Théophile de Viau (159025 September 1626) was a French Baroque poet and dramatist.

Life
Born at Clairac, near Agen in the Lot-et-Garonne and raised as a Huguenot, Théophile de Viau participated in the Huguenot rebellions in Guyenne from 1615–16 in the service of the Comte de Candale. After the war, he was pardoned and became a brilliant young poet in the royal court. Théophile came into contact with the epicurean ideas of Italian philosopher Lucilio Vanini, which questioned the immortality of the soul. (Vanini was accused of heresy and of practising magic, and after having his tongue cut out, was strangled and his corpse burned in Toulouse in 1619.)

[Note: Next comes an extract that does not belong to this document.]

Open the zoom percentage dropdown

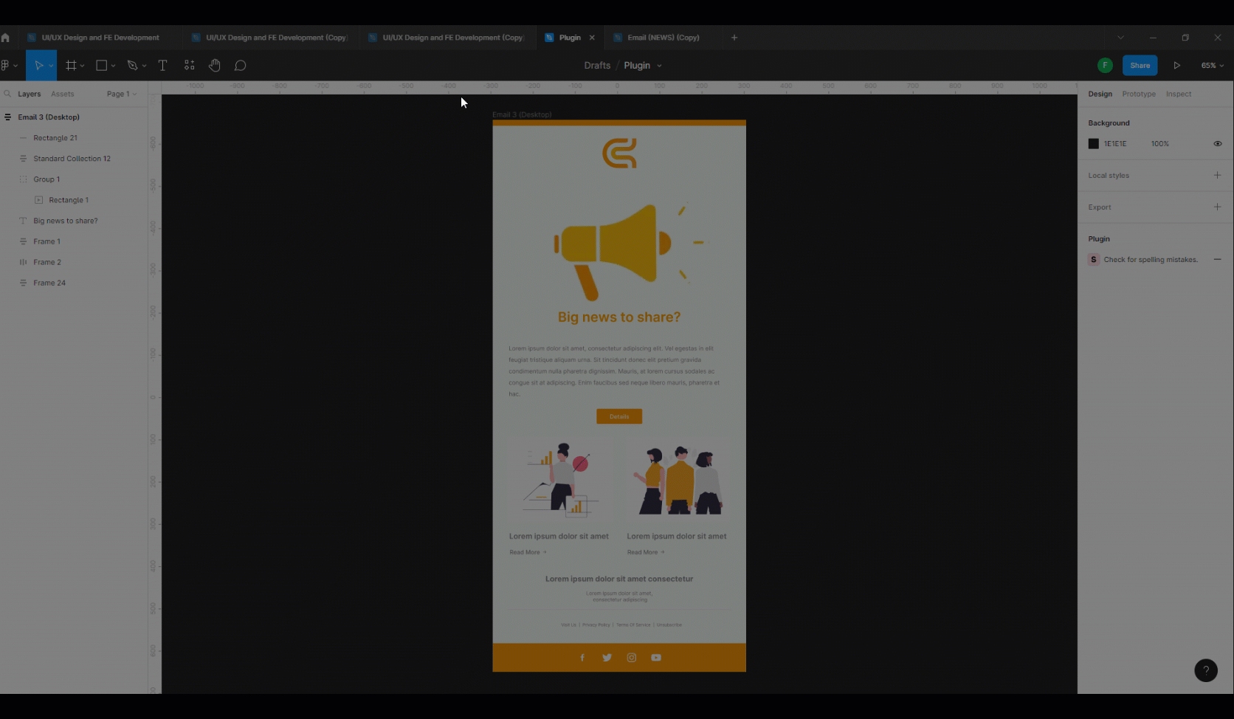tap(1211, 65)
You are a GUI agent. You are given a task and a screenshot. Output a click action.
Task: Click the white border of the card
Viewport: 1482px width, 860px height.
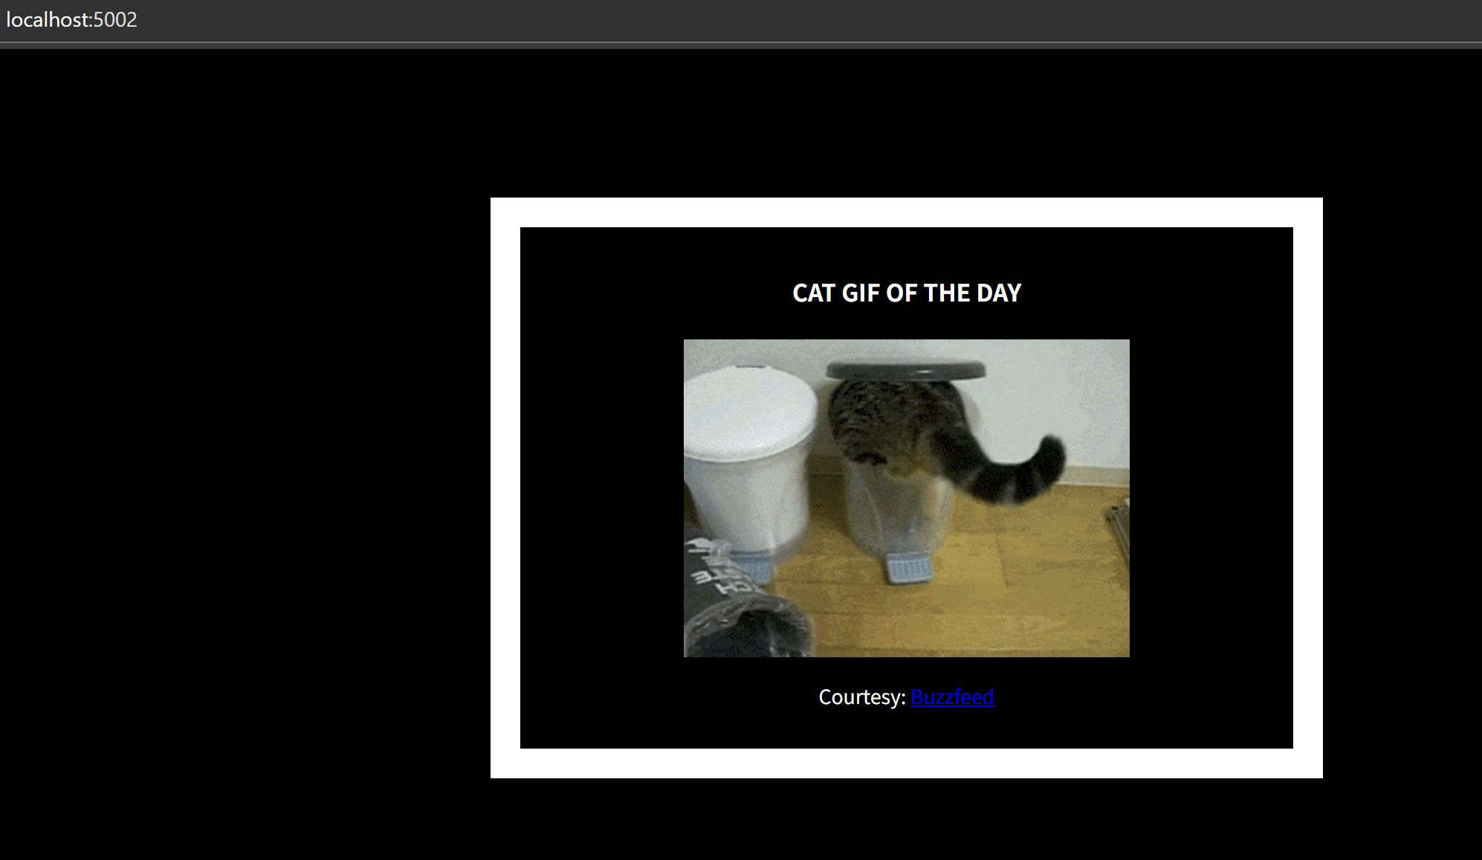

Because of his heretical views and his libertine lifestyle, de Viau was banished from France in 1619 and traveled in England, though he returned to the court in 1620.  In 1622 a collection of licentious poems, Le Parnasse satyrique, was published under his name, although many of the poems were written by others. However, de Viau was denounced by the Jesuits in 1623  on moral charges, for his bisexuality. He was imprisoned and sentenced to appear barefoot before Notre Dame in Paris to be burned alive.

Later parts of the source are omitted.